(Problem statement): Within the records below is a range that opens at the line with "Thule Alfi (80, 2181)" and closes at the line with "Assistenzsysteme (334, 889)". Return that range word for word, both ends included, and only that range.

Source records
====
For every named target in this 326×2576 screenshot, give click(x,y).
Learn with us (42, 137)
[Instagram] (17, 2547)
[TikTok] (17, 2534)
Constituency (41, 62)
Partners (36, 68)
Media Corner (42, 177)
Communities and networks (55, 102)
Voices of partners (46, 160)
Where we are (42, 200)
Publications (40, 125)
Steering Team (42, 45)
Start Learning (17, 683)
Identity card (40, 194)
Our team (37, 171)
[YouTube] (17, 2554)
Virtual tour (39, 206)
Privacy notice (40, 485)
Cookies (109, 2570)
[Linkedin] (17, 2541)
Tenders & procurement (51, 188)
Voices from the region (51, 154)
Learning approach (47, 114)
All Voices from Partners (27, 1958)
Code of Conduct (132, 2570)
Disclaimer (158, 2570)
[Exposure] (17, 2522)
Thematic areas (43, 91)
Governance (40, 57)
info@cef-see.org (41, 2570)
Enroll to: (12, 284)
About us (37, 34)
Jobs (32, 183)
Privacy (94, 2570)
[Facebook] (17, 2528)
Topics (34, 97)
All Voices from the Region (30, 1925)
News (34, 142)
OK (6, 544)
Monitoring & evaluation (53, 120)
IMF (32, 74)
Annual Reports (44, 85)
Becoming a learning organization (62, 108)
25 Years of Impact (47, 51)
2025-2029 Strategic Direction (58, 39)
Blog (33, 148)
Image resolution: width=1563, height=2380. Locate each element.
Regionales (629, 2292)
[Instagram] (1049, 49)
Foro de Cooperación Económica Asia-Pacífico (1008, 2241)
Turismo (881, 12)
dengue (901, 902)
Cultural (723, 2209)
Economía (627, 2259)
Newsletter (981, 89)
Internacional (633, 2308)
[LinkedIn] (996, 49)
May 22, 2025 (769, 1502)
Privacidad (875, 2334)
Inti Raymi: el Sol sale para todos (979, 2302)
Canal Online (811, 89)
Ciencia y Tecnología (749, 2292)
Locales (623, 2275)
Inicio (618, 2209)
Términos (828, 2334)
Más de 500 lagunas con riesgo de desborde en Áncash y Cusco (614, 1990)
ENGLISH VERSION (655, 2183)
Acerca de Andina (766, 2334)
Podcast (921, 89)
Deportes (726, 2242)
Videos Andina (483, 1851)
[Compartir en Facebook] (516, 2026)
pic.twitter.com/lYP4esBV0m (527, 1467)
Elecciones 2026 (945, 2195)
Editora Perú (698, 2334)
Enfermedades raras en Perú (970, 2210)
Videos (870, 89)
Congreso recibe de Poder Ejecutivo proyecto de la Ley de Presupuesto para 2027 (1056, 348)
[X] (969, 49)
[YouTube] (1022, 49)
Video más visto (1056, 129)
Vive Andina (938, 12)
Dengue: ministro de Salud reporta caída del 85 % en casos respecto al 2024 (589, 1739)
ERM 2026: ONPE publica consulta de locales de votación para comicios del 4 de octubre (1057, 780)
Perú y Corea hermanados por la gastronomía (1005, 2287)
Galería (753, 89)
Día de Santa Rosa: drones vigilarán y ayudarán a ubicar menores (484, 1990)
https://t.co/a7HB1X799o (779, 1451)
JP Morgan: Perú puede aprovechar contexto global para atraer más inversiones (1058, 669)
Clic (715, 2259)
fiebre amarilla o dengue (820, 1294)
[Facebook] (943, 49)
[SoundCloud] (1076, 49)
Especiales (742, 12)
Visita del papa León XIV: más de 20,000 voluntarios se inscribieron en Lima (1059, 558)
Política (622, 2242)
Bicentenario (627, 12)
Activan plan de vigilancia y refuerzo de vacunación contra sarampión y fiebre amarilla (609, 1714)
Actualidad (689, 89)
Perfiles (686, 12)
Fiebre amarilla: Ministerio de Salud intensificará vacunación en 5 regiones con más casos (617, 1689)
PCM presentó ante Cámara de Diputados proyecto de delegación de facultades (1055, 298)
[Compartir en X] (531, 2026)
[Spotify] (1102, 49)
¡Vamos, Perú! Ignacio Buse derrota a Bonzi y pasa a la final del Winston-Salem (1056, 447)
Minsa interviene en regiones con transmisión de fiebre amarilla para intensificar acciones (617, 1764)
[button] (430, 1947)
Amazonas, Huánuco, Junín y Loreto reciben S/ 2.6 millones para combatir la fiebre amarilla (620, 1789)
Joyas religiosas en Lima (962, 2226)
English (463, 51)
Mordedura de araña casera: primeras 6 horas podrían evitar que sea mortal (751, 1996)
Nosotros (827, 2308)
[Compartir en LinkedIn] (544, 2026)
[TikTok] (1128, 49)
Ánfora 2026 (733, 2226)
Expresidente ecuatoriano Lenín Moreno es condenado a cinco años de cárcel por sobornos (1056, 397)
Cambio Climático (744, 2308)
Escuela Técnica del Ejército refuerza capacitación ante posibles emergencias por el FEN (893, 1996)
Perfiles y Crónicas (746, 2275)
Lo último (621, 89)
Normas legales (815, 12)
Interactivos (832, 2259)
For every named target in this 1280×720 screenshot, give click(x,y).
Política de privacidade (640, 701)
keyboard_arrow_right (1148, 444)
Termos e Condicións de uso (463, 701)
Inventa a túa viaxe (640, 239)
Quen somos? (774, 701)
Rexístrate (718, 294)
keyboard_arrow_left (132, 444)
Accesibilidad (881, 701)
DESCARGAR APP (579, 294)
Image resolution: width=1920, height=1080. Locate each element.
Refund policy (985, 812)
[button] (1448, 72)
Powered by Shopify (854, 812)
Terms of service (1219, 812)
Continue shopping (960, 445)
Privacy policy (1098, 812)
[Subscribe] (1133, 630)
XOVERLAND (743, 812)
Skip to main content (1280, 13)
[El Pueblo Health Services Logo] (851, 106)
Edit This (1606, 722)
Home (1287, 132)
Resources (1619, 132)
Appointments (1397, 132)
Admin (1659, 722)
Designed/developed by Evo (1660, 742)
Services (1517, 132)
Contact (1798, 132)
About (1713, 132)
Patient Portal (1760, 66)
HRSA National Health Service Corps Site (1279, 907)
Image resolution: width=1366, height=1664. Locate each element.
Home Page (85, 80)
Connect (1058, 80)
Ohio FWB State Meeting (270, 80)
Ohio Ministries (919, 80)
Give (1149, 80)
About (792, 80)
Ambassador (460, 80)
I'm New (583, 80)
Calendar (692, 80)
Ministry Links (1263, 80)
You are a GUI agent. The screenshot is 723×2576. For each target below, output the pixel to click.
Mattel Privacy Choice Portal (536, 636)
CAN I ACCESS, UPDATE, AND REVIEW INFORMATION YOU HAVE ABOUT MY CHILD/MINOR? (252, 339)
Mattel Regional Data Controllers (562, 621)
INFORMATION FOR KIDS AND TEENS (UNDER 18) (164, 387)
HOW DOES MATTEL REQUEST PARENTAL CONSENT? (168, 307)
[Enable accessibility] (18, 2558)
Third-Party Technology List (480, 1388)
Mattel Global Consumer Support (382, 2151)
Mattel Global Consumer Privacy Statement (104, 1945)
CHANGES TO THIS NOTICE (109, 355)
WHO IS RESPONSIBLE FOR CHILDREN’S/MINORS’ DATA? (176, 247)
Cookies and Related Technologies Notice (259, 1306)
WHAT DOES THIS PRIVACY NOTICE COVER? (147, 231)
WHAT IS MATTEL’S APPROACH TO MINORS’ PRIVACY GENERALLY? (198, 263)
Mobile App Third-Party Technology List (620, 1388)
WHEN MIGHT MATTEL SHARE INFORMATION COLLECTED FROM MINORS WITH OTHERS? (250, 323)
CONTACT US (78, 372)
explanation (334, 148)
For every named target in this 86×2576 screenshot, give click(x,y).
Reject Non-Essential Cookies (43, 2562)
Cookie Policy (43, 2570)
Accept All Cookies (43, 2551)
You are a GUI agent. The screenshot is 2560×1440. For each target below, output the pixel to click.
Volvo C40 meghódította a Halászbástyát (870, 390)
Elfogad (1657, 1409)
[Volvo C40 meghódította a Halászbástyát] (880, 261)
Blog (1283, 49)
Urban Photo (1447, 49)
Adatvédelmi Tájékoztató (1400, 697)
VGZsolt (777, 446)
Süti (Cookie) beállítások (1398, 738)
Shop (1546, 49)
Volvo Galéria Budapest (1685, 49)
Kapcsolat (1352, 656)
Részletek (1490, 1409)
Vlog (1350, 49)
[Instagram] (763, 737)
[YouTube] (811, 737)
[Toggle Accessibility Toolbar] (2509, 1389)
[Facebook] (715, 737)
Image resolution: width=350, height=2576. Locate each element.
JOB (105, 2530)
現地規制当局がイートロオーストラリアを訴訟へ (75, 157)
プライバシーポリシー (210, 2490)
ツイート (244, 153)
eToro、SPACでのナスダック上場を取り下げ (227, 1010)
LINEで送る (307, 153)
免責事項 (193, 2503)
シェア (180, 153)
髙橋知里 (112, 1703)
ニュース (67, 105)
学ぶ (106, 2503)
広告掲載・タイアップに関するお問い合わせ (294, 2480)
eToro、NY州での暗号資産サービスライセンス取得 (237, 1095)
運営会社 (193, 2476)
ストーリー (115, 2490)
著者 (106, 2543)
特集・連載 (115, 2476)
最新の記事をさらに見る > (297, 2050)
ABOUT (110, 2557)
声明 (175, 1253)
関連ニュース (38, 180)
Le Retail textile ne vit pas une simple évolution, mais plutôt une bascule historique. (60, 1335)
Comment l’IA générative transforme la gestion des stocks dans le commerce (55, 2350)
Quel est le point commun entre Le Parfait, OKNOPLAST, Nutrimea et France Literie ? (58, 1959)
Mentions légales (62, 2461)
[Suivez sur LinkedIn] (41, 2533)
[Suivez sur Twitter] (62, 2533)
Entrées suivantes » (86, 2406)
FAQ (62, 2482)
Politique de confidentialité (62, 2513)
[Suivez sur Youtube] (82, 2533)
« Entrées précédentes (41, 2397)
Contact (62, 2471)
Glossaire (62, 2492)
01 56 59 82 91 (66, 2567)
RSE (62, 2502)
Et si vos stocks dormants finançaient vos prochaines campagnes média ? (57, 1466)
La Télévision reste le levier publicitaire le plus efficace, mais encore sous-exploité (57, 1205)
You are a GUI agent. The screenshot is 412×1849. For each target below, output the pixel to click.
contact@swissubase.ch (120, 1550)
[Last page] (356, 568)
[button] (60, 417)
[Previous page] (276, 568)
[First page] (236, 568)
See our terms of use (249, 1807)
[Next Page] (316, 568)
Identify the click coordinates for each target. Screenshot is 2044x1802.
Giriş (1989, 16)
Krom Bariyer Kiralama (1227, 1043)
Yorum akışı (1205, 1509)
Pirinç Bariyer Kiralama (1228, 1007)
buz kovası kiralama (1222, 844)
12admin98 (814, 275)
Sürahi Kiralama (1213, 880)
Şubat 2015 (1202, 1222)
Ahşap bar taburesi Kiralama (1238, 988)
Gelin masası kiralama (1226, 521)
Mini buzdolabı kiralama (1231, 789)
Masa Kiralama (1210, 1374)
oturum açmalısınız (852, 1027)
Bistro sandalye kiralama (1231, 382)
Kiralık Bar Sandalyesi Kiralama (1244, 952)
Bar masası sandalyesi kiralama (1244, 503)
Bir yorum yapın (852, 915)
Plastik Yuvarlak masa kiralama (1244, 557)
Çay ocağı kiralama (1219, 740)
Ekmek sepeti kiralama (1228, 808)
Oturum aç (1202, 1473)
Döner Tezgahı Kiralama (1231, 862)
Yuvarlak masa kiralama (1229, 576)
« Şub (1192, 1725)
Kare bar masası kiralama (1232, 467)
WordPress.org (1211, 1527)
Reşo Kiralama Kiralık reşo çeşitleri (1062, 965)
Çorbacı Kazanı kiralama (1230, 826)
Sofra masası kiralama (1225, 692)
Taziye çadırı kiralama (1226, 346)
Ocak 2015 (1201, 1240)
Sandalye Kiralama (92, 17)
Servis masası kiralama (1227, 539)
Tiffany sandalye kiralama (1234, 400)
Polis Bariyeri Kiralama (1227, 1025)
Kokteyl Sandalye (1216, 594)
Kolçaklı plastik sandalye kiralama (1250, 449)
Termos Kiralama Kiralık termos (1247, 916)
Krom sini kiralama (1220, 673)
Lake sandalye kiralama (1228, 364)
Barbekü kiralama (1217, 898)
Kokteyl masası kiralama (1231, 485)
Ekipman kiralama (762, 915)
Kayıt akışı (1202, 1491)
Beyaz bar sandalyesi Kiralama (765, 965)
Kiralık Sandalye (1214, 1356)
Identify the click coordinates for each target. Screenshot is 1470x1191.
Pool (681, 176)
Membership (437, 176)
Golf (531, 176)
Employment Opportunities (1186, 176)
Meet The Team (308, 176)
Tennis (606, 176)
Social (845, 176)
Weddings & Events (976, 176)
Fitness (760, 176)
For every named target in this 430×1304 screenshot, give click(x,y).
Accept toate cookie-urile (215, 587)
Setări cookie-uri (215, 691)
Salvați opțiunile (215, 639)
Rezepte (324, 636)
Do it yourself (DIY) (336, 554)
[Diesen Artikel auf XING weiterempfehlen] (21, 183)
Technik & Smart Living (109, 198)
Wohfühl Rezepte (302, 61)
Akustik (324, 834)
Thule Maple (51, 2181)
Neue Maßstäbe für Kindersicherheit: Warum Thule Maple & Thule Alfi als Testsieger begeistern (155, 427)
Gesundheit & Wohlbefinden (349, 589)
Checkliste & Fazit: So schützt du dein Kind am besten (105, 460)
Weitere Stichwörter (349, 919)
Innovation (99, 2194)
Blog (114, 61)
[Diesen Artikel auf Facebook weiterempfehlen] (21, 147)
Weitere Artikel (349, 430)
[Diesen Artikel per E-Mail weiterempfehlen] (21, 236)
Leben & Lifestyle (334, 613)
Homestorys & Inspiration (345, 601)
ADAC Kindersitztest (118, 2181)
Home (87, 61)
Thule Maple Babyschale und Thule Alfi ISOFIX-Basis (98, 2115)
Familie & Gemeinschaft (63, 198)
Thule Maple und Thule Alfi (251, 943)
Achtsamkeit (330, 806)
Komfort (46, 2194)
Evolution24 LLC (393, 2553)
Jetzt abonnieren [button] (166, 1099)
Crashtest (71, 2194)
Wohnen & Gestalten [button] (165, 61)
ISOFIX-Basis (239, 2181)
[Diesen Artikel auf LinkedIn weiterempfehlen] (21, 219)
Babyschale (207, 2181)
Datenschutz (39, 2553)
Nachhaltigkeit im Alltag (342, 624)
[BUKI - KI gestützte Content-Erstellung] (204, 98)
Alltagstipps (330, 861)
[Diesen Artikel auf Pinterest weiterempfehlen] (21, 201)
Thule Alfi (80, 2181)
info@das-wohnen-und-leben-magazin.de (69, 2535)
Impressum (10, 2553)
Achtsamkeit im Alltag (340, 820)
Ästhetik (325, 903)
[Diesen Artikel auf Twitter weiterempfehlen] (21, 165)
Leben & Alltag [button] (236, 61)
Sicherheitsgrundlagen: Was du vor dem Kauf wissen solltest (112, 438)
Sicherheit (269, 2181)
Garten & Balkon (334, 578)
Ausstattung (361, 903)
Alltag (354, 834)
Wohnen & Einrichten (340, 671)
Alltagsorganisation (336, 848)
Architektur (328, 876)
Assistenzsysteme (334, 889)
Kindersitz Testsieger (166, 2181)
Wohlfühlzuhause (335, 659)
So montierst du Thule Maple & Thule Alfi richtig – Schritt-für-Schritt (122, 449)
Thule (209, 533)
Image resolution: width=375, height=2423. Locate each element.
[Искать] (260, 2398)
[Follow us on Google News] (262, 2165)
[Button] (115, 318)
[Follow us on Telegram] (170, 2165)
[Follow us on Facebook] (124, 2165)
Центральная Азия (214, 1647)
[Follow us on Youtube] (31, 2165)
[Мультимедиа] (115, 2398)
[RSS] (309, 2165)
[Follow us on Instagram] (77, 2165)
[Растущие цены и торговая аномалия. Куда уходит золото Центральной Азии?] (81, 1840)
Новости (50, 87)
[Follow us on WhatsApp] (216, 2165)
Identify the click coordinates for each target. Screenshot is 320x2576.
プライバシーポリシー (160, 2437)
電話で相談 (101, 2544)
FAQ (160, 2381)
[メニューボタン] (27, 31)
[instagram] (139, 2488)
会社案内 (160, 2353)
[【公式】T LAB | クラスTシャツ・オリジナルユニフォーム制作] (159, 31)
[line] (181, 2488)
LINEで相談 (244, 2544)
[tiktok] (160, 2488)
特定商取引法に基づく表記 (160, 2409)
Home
====
(Answer space):
Thule Alfi (80, 2181)
info@das-wohnen-und-leben-magazin.de (69, 2535)
Impressum (10, 2553)
Achtsamkeit im Alltag (340, 820)
Ästhetik (325, 903)
[Diesen Artikel auf Twitter weiterempfehlen] (21, 165)
Leben & Alltag [button] (236, 61)
Sicherheitsgrundlagen: Was du vor dem Kauf wissen solltest (112, 438)
Sicherheit (269, 2181)
Garten & Balkon (334, 578)
Ausstattung (361, 903)
Alltag (354, 834)
Wohnen & Einrichten (340, 671)
Alltagsorganisation (336, 848)
Architektur (328, 876)
Assistenzsysteme (334, 889)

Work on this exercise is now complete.